By definition of paracompact space:

$\forall n \in \N : \exists$ a open refinement $\VV_n$ of $\UU_n$ which is locally finite

Let $\VV = \ds \bigcup_{n \in \N} \VV_n$.

By definition, $\VV$ is $\sigma$-locally finite.

#### $\VV$ is Basis

We show that $\VV$ is a basis.

Let $U \in \tau$.

Let $x \in U$.

the sequence $\sequence{\dfrac 1 {2^n}}$ is a null sequence
$\exists n \in N : \map {B_{1 / 2^n}} x \subseteq U$

By definition of open refinement:

$\VV_{n + 1}$ is an open cover

By definition of open cover:

$\exists V \in \VV_{n + 1} : x \in V$

By definition of open refinement:

$\exists U \in \UU_{n + 1} : V \subseteq U$

By definition of $\UU_{n + 1}$:

$\exists y \in S : U = \map {B_{1 / 2^{n + 1}}} y$

We have:

$x \in V \subseteq \map {B_{1 / 2^{n + 1}}} y$
$\map {B_{1 / {2^{n + 1}}}} y \subseteq \map {B_{1 / 2^n}} x$

Hence:

$x \in V \subseteq \map {B_{1 / {2^{n + 1}}}} y \subseteq \map {B_{1 / 2^n}} x$

By definition $\VV$ is a basis.

Hence $\VV$ is a basis that is $\sigma$-locally finite.

$\Box$

### Sufficient Condition

Let $T$ be regular.

Let $T$ have a basis that is $\sigma$-locally finite.

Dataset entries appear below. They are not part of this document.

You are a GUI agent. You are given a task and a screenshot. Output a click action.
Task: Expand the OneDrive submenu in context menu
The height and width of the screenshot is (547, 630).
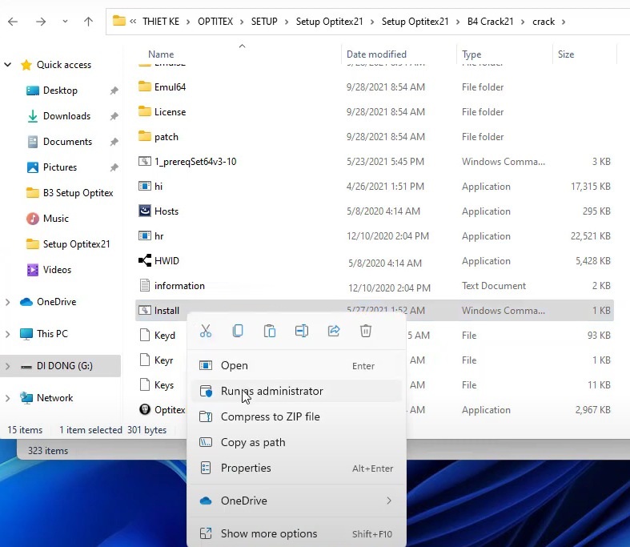tap(389, 501)
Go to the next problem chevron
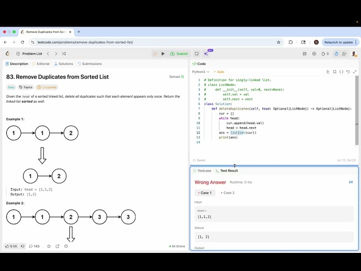The image size is (361, 271). click(56, 54)
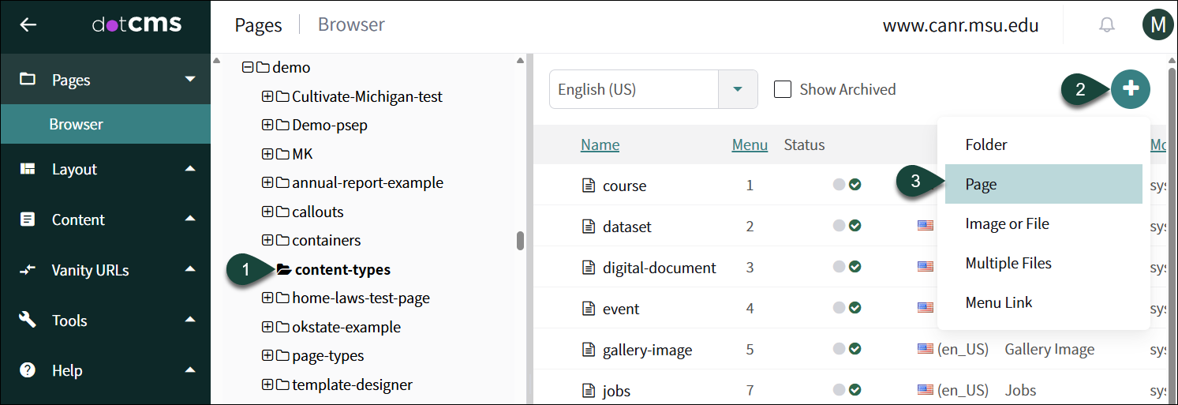Click the back arrow beside dotCMS logo
The image size is (1178, 405).
28,24
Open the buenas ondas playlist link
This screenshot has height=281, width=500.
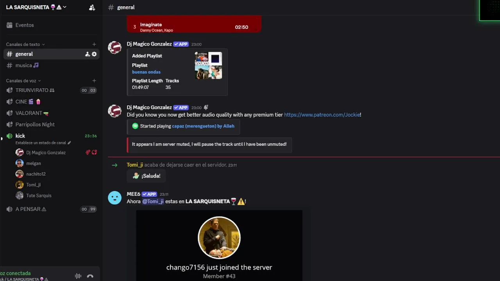click(146, 72)

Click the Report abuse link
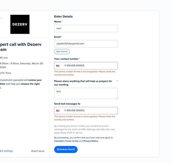(38, 151)
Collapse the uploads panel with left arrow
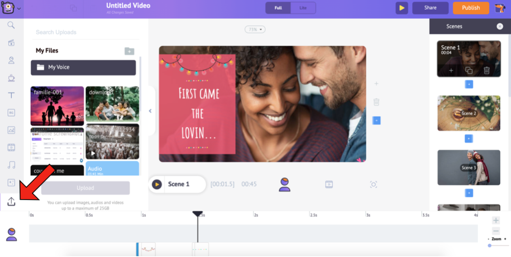 (x=150, y=111)
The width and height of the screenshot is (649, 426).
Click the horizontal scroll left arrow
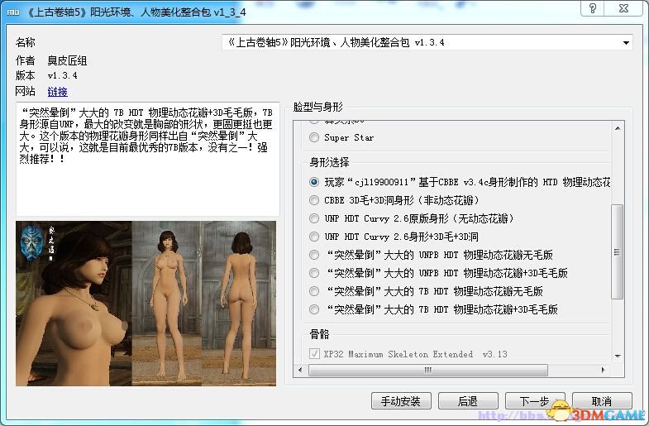(x=300, y=370)
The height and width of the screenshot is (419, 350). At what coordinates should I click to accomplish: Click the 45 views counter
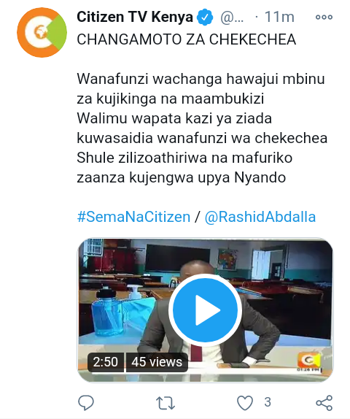pos(157,362)
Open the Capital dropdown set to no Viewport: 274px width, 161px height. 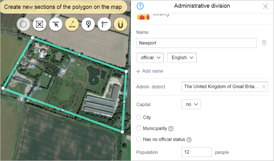191,104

Let $\BB = \ds \bigcup_{n \mathop \in \N} \BB_n$ be a $\sigma$-locally finite basis where $\BB_n$ is locally finite set of subsets for each $n \in \N$.

$T$ is a perfectly $T_4$ space

Let $I = \set{\tuple{B, n} : B \in \BB, B \in \BB_n}$.

By definition of perfectly $T_4$ space:

$\forall \tuple{B, n} \in I : \exists$ continuous $f_{\tuple{B, n}} : S \to \closedint 0 1 : B = \set{x \in S : \map {f_{\tuple{B, n}}} x \ne 0}$

Let $\alpha$ be the cardinality of $I$.

Let $H^\alpha$ be the generalized Hilbert sequence space of weight $\alpha$.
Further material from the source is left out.